- Work required: A complete and exact copy of the entries below is the expected result.

-- Provided entries follows --

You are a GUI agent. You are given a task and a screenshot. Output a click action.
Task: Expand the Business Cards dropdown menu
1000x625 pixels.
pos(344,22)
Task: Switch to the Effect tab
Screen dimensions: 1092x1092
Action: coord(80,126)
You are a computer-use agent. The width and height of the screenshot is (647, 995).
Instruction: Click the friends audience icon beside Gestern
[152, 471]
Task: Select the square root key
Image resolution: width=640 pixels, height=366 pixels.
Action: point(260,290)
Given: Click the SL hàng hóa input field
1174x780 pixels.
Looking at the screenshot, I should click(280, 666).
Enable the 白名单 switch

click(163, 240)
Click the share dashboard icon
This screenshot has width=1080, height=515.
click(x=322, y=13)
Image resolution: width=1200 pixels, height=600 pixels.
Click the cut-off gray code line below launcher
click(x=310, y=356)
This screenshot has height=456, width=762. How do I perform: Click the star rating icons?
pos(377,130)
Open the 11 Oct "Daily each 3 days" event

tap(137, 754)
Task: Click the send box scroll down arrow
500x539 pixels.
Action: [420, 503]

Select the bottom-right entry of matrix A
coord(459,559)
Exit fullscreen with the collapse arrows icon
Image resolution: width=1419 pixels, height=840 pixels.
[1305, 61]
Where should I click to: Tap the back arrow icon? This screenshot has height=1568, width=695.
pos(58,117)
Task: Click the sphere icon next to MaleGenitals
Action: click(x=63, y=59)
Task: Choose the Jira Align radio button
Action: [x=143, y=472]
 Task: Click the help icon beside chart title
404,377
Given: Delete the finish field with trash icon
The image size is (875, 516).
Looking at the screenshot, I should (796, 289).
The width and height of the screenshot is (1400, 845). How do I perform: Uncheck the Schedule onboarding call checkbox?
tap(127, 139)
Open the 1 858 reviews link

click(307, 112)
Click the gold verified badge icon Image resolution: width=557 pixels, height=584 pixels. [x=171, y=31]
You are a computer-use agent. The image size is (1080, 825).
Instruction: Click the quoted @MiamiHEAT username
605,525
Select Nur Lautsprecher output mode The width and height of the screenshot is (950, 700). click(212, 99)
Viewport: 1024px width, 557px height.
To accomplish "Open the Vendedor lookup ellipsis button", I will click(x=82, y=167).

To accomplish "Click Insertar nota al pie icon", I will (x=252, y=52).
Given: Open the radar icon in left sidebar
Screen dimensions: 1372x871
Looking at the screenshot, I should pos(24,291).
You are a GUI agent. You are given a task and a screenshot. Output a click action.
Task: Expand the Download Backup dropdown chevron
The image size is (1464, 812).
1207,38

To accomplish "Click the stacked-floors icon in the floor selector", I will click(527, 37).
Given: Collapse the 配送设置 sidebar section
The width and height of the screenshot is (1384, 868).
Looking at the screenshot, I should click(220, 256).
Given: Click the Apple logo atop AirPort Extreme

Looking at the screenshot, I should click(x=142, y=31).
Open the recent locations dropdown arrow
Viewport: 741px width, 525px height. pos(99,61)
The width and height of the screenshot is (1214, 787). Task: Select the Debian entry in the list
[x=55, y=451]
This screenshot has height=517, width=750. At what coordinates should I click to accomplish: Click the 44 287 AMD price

-- Provided entries concluded --

- Response box:
You are a GUI agent. You are given a task and a screenshot. Output a click action.
Task: Expand the Business Cards dropdown menu
1000x625 pixels.
pos(344,22)
Task: Switch to the Effect tab
Screen dimensions: 1092x1092
Action: coord(80,126)
You are a computer-use agent. The width and height of the screenshot is (647, 995).
Instruction: Click the friends audience icon beside Gestern
[152, 471]
Task: Select the square root key
Image resolution: width=640 pixels, height=366 pixels.
Action: point(260,290)
Given: Click the SL hàng hóa input field
1174x780 pixels.
Looking at the screenshot, I should click(280, 666).
Enable the 白名单 switch

click(163, 240)
Click the share dashboard icon
This screenshot has width=1080, height=515.
click(x=322, y=13)
Image resolution: width=1200 pixels, height=600 pixels.
Click the cut-off gray code line below launcher
click(x=310, y=356)
This screenshot has height=456, width=762. How do I perform: Click the star rating icons?
pos(377,130)
Open the 11 Oct "Daily each 3 days" event

tap(137, 754)
Task: Click the send box scroll down arrow
500x539 pixels.
Action: [420, 503]

Select the bottom-right entry of matrix A
coord(459,559)
Exit fullscreen with the collapse arrows icon
Image resolution: width=1419 pixels, height=840 pixels.
[1305, 61]
Where should I click to: Tap the back arrow icon? This screenshot has height=1568, width=695.
pos(58,117)
Task: Click the sphere icon next to MaleGenitals
Action: click(x=63, y=59)
Task: Choose the Jira Align radio button
Action: [x=143, y=472]
 Task: Click the help icon beside chart title
404,377
Given: Delete the finish field with trash icon
The image size is (875, 516).
Looking at the screenshot, I should (796, 289).
The width and height of the screenshot is (1400, 845). How do I perform: Uncheck the Schedule onboarding call checkbox?
tap(127, 139)
Open the 1 858 reviews link

click(307, 112)
Click the gold verified badge icon Image resolution: width=557 pixels, height=584 pixels. [x=171, y=31]
You are a computer-use agent. The image size is (1080, 825).
Instruction: Click the quoted @MiamiHEAT username
605,525
Select Nur Lautsprecher output mode The width and height of the screenshot is (950, 700). click(212, 99)
Viewport: 1024px width, 557px height.
To accomplish "Open the Vendedor lookup ellipsis button", I will click(x=82, y=167).

To accomplish "Click Insertar nota al pie icon", I will (x=252, y=52).
Given: Open the radar icon in left sidebar
Screen dimensions: 1372x871
Looking at the screenshot, I should pos(24,291).
You are a GUI agent. You are given a task and a screenshot. Output a click action.
Task: Expand the Download Backup dropdown chevron
The image size is (1464, 812).
1207,38

To accomplish "Click the stacked-floors icon in the floor selector", I will click(527, 37).
Given: Collapse the 配送设置 sidebar section
The width and height of the screenshot is (1384, 868).
Looking at the screenshot, I should click(220, 256).
Given: Click the Apple logo atop AirPort Extreme

Looking at the screenshot, I should click(x=142, y=31).
Open the recent locations dropdown arrow
Viewport: 741px width, 525px height. pos(99,61)
The width and height of the screenshot is (1214, 787). Task: Select the Debian entry in the list
[x=55, y=451]
This screenshot has height=517, width=750. At what coordinates should I click to accomplish: Click the 44 287 AMD price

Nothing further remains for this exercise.